**RECORDS FOR THIS EXERCISE:**
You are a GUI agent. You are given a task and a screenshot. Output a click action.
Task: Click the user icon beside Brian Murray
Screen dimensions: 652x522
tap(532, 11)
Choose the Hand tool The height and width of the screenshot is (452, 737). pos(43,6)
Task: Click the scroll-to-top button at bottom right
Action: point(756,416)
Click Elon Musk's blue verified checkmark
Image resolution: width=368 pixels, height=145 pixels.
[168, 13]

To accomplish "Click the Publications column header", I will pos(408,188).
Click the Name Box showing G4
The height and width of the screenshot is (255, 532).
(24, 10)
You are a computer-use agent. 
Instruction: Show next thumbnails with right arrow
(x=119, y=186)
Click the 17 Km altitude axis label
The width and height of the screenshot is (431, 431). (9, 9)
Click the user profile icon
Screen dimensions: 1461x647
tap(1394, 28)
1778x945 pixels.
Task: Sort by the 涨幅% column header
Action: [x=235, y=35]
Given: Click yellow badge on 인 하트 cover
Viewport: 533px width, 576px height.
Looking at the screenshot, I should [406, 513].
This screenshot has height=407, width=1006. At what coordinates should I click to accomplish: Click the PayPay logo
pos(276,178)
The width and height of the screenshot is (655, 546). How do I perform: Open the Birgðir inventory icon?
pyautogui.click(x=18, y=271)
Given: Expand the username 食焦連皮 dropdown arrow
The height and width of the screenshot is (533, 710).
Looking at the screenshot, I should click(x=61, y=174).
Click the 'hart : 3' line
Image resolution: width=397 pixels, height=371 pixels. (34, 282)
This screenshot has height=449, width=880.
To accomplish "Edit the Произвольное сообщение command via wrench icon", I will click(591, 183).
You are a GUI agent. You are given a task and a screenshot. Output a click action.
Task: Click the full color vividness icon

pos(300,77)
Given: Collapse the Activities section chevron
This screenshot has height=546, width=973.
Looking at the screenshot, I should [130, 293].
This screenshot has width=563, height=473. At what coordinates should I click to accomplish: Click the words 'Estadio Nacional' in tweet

**TO DO:** Copy out the records exactly, from the line containing "This screenshot has height=407, width=1006." through the end of the records, including both ends.

**THE REPLY:**
This screenshot has height=407, width=1006. At what coordinates should I click to accomplish: Click the PayPay logo
pos(276,178)
The width and height of the screenshot is (655, 546). How do I perform: Open the Birgðir inventory icon?
pyautogui.click(x=18, y=271)
Given: Expand the username 食焦連皮 dropdown arrow
The height and width of the screenshot is (533, 710).
Looking at the screenshot, I should click(x=61, y=174).
Click the 'hart : 3' line
Image resolution: width=397 pixels, height=371 pixels. (34, 282)
This screenshot has height=449, width=880.
To accomplish "Edit the Произвольное сообщение command via wrench icon", I will click(591, 183).
You are a GUI agent. You are given a task and a screenshot. Output a click action.
Task: Click the full color vividness icon

pos(300,77)
Given: Collapse the Activities section chevron
This screenshot has height=546, width=973.
Looking at the screenshot, I should [130, 293].
This screenshot has width=563, height=473. At what coordinates should I click to accomplish: Click the words 'Estadio Nacional' in tweet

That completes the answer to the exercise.